La prestazione dei primi sei alla battuta, ammazzava le partite e contro le loro mazze non c’era scampo per i lanciatori e anche in difesa primeggiavano. Formidabili disse la formica Regina, bei tempi per gli Yankees, ma mi risulta, disse Desy, che altri giocatori erano nominati come Pitcher assassini, e perché?

Ora Maestà vi spiegherò chi erano i Pitcher assassini.

 

A quei tempi il baseball era un gioco veramente maschio e i colpi proibiti non mancavano. Si giocava senza caschetto, senza guantini per battere e su terreni di terra battuta dove scivolare. (Con i piedi in avanti, in quanto se lo facevano come si usa fare oggi, cioè proiettandosi sulle basi con le mani avanti, si sarebbero scuoiati). Successe allora che Pitchers poco tecnici, per dare effetti speciali ai loro lanci e non riuscendo ad eliminare potenziali battitori, inconsciamente lanciavano alla testa del battitore. A volte poteva essere un lancio sbagliato involontariamente, ma se questo si verificava più volte durante la Regular Season dallo stesso lanciatore, allora il sospetto c’era. 

 

Naturalmente successero risse in campo, seguite da espulsioni e il Pitcher recidivo, veniva anche minacciato di morte da tifosi anonimi. Poi il fenomeno si ridusse e se ora succede qualche volta o il manager cambia il Pitcher o l’arbitro nel dubbio lo espelle.

 

Meno male disse la Regina perché senza caschetto era un pericolo mortale per i battitori. Del line-ap che hai menzionato, potresti dirmi di più sui giocatori che lo componevano? Certo Maestà e mi avvalgo del mio computer portatile che ho portato da casa per leggere nel mio archivio. Aspetta un momento, disse Desy che ti faccio riprendere fiato. Sorseggia ora un dolce nettare che le api operaie del Laboratorio di mielogia della Louisiana mi hanno regalato.
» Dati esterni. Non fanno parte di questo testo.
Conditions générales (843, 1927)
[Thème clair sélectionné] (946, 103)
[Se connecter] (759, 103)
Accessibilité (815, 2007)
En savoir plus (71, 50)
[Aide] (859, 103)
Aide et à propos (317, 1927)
La notte era meravigliosa e dall’alto della quercia si intravvedevano le luci di Baton Rouge e Il canto dei grilli poi teneva buona compagnia alle formiche operaie del turno di notte che lavoravano alacremente nel grande prato delle foglie morte.

 

Riprese il racconto del Bombus: Ora vi racconterò la vita di uno di loro e precisamente di Mark Anthony Koenigh-(interbase), perché questo giocatore merita una particolare attenzione che vi svelerò alla fine del racconto. Dunque Mark Anthony Koeningh ha giocato dodici stagioni come interbase nella Major League Baseball nelle squadre degli Yankees di New York, con i Detroit Tiger, Chicago Cubs, Cincinnati Reds e New York Giants, ricoprendo anche in particolari situazioni il ruolo di seconda e terza base.

Fino al 1925 giocò in leghe minori di baseball, poi firmò per i New York Yankees per cinque stagioni. Giocò la sua ultima partita il 27 settembre 1936 con i New York Giants.

 

Mi incuriosisce la vita di questo giocatore, disse la Regina, anche perché il ruolo di interbase mi ha sempre affascinato. Bene, ora entrerò nei particolari, rispose Bombus. Koenigh era nato il 19 luglio 1904 a San Francisco in California; padre e nonno erano muratori e provenivano dalla Germania, mentre la madre era di origine svizzera. Abbandonò gli studi a 16 anni al fine di perseguire una carriera nel baseball. Alla fine della sua carriera intraprese un lavoro come produttore di birra. Ma la vecchiaia si faceva sentire e nel 1986 si trasferì presso la figlia a Orland in California.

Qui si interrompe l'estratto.